- Americans have conflicting opinions of individual versus societal technology use, according to a survey by strategic communications firm Vrge Strategies. Most respondents — 81% — believe that the internet and technology like smartphones have improved their lives, but 51% believe the internet and social media negatively impact society.
- Americans also favor more oversight: 41% say the internet and new technologies need more regulation, and 72% believe policymakers aren't keeping up with the pace of tech change.
- Survey respondents also worry about the digital divide, with 38% saying that technology widens the gap between the rich and the poor and 22% saying it lessens the gap.
It's not a new phenomenon for humans to subscribe to one set of beliefs regarding their own activities and another set for others' activities. Though with 81% of respondents saying the internet has improved their life, 81% having a positive or neutral opinion of technology and 42% saying technology makes their relationships with family and friends more impactful, the negative societal views are interesting.

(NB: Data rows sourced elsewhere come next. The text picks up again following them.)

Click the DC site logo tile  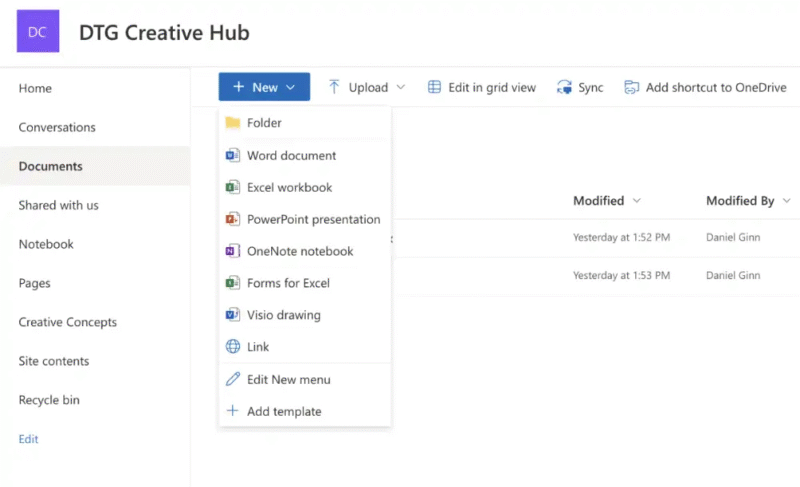point(37,32)
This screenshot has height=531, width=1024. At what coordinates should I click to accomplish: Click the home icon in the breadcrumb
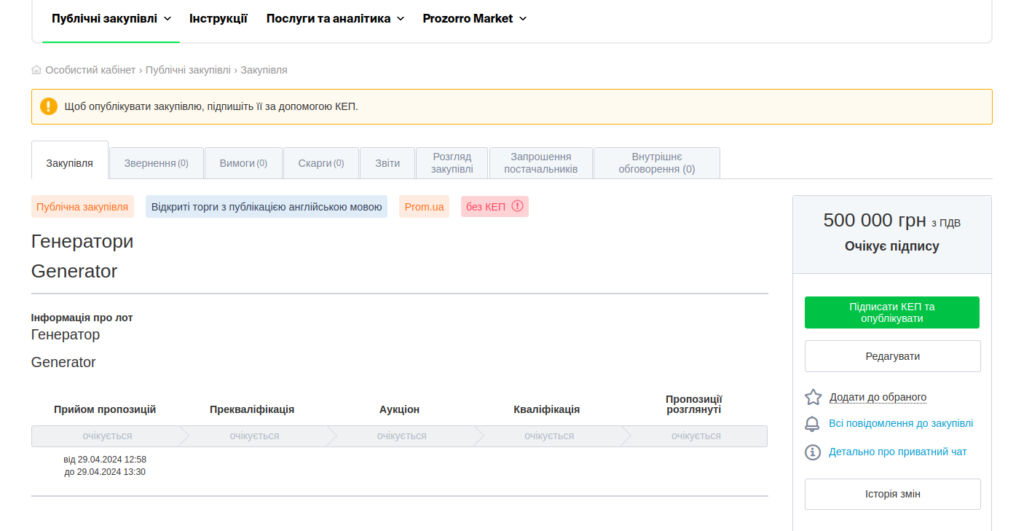[x=37, y=70]
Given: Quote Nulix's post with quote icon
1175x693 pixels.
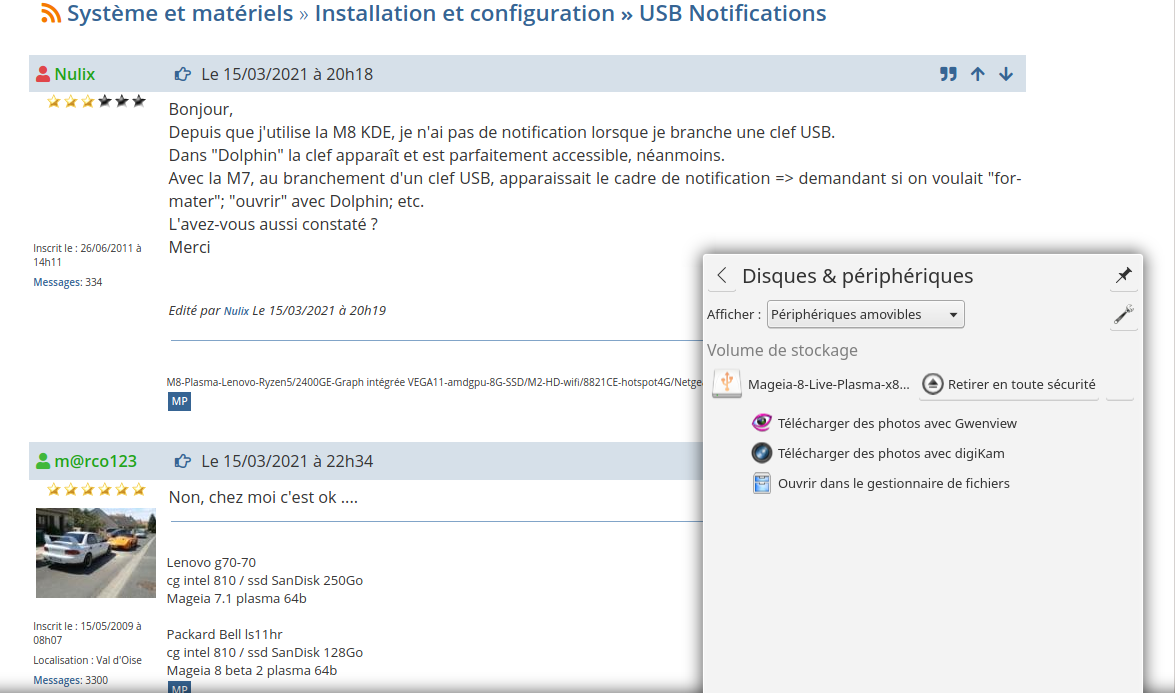Looking at the screenshot, I should click(948, 74).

Also notable is that 41% of respondents want more internet and technology regulation, just months after the federal government scrapped the net neutrality internet regulations. The Federal Communications Commission's (FCC) action has prompted more cities and states to consider their own internet protections, including in California or the more than 100 mayors who signed the Cities Open Internet Pledge. The ACLU recently released a report encouraging cities to provide public broadband to counteract the net neutrality repeal, because that internet infrastructure is more secure and protects user privacy better than internet from private companies.

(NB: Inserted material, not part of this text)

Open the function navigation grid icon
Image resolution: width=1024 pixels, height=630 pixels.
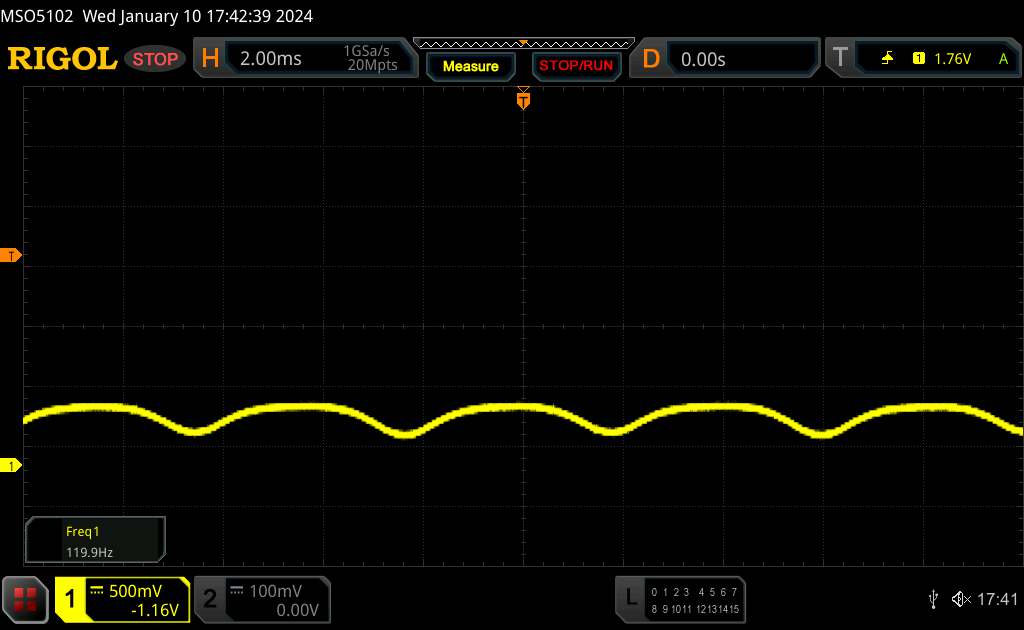point(26,599)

Privacy and distrust of tech companies is another theme that emerged in the Vrge Strategies report. Of the respondents, 65% say they would not share personal health information or medical records with tech companies in order to improve their healthcare, and 67% would not share personal information if it improved their commute. Those feelings must be strong to avoid improving a commute, considering two-thirds of mayors recently surveyed indicated that traffic and road infrastructure are among the top complaints they consistently hear about from residents.

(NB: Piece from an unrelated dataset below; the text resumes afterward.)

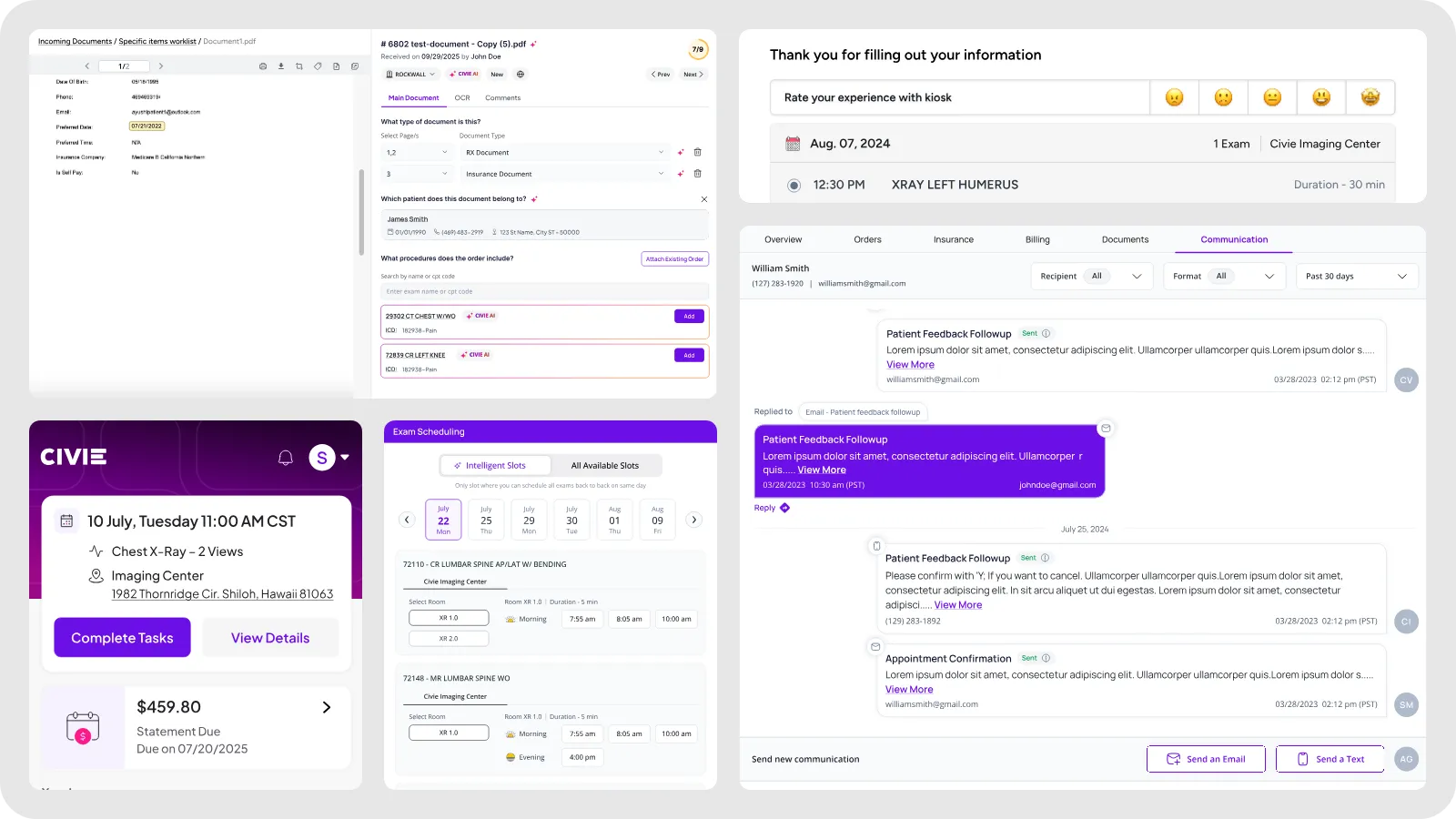Rate kiosk experience with the happiest emoji
Screen dimensions: 1456x819
click(x=1370, y=97)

One of the most concerning pieces of data for municipal leaders and tech companies should be that 66% of the survey respondents say they would not want to live in a smart city. Although Vrge Strategies didn't provide specific reasons why survey respondents don't want to live in a smart city, one can speculate based on some of the other results, including those related to privacy concerns. Respondents might view increasing tech in cities as potentially harming their livelihood, considering 60% believe developments in artificial intelligence will reduce job opportunities.
The results of this survey provide a number opportunities for cities and tech companies to increase their outreach and educational campaigns for the public. The negative perceptions of the effects of the internet and technology could simply be the result of consumers not knowing about or fully understanding the advances in the industry. That can be daunting, especially considering the high profile nature of internet and security hacks. City leaders could allay some resident concerns by being vocal from the get-go about new technology, its benefits and the included security measures.